◆ EXERCISE PROMPT ◆
Please put the records below into a numbered list, skipping any blank lines.

(Stored data entries)
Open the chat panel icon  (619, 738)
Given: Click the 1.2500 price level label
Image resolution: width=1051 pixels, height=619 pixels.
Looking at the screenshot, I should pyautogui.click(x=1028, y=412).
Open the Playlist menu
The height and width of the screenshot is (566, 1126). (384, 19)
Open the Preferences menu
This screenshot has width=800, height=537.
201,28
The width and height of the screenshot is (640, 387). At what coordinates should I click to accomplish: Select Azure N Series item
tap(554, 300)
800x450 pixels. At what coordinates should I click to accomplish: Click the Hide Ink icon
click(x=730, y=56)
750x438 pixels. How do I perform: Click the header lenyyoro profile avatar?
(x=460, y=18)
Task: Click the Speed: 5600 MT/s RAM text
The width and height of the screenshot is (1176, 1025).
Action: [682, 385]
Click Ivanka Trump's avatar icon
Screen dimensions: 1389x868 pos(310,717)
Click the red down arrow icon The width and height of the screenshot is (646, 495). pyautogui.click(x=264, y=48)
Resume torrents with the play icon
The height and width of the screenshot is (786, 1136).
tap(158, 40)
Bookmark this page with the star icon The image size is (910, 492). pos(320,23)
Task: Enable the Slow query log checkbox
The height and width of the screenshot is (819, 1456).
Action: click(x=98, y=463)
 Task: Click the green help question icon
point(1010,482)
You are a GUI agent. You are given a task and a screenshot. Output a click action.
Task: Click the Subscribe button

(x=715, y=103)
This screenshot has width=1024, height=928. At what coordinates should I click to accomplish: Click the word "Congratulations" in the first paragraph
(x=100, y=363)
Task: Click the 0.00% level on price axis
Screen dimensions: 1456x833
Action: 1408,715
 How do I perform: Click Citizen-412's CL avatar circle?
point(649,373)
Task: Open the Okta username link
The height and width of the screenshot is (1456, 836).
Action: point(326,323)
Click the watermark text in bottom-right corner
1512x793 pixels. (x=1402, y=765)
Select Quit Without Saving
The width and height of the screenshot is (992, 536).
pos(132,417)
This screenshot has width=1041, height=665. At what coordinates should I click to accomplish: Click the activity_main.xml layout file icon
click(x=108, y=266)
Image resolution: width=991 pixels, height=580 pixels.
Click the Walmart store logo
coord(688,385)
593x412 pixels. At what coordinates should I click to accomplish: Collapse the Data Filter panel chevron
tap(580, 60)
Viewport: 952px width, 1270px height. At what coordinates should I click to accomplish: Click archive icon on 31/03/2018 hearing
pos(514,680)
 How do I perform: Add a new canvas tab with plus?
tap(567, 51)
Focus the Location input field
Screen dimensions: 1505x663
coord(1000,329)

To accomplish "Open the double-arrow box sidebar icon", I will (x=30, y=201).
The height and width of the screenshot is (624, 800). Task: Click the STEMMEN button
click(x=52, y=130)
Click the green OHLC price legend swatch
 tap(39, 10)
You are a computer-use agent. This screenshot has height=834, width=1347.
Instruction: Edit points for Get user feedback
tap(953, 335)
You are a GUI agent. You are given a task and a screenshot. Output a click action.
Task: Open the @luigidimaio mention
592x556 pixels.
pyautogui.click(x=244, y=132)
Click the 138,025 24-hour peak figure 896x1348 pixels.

◆ RESULT OF THIS TASK ◆
1. Open the chat panel icon  (619, 738)
2. Given: Click the 1.2500 price level label
3. Image resolution: width=1051 pixels, height=619 pixels.
4. Looking at the screenshot, I should pyautogui.click(x=1028, y=412).
5. Open the Playlist menu
6. The height and width of the screenshot is (566, 1126). (384, 19)
7. Open the Preferences menu
8. This screenshot has width=800, height=537.
9. 201,28
10. The width and height of the screenshot is (640, 387). At what coordinates should I click to accomplish: Select Azure N Series item
11. tap(554, 300)
12. 800x450 pixels. At what coordinates should I click to accomplish: Click the Hide Ink icon
13. click(x=730, y=56)
14. 750x438 pixels. How do I perform: Click the header lenyyoro profile avatar?
15. (x=460, y=18)
16. Task: Click the Speed: 5600 MT/s RAM text
17. The width and height of the screenshot is (1176, 1025).
18. Action: [682, 385]
19. Click Ivanka Trump's avatar icon
20. Screen dimensions: 1389x868 pos(310,717)
21. Click the red down arrow icon The width and height of the screenshot is (646, 495). pyautogui.click(x=264, y=48)
22. Resume torrents with the play icon
23. The height and width of the screenshot is (786, 1136).
24. tap(158, 40)
25. Bookmark this page with the star icon The image size is (910, 492). pos(320,23)
26. Task: Enable the Slow query log checkbox
27. The height and width of the screenshot is (819, 1456).
28. Action: click(x=98, y=463)
29.  Task: Click the green help question icon
30. point(1010,482)
31. You are a GUI agent. You are given a task and a screenshot. Output a click action.
32. Task: Click the Subscribe button
33. (x=715, y=103)
34. This screenshot has width=1024, height=928. At what coordinates should I click to accomplish: Click the word "Congratulations" in the first paragraph
35. (x=100, y=363)
36. Task: Click the 0.00% level on price axis
37. Screen dimensions: 1456x833
38. Action: 1408,715
39.  How do I perform: Click Citizen-412's CL avatar circle?
40. point(649,373)
41. Task: Open the Okta username link
42. The height and width of the screenshot is (1456, 836).
43. Action: point(326,323)
44. Click the watermark text in bottom-right corner
45. 1512x793 pixels. (x=1402, y=765)
46. Select Quit Without Saving
47. The width and height of the screenshot is (992, 536).
48. pos(132,417)
49. This screenshot has width=1041, height=665. At what coordinates should I click to accomplish: Click the activity_main.xml layout file icon
50. click(x=108, y=266)
51. Image resolution: width=991 pixels, height=580 pixels.
52. Click the Walmart store logo
53. coord(688,385)
54. 593x412 pixels. At what coordinates should I click to accomplish: Collapse the Data Filter panel chevron
55. tap(580, 60)
56. Viewport: 952px width, 1270px height. At what coordinates should I click to accomplish: Click archive icon on 31/03/2018 hearing
57. pos(514,680)
58.  How do I perform: Add a new canvas tab with plus?
59. tap(567, 51)
60. Focus the Location input field
61. Screen dimensions: 1505x663
62. coord(1000,329)
63. To accomplish "Open the double-arrow box sidebar icon", I will (x=30, y=201).
64. The height and width of the screenshot is (624, 800). Task: Click the STEMMEN button
65. click(x=52, y=130)
66. Click the green OHLC price legend swatch
67.  tap(39, 10)
68. You are a computer-use agent. This screenshot has height=834, width=1347.
69. Instruction: Edit points for Get user feedback
70. tap(953, 335)
71. You are a GUI agent. You are given a task and a screenshot. Output a click action.
72. Task: Open the @luigidimaio mention
73. 592x556 pixels.
74. pyautogui.click(x=244, y=132)
75. Click the 138,025 24-hour peak figure 896x1348 pixels.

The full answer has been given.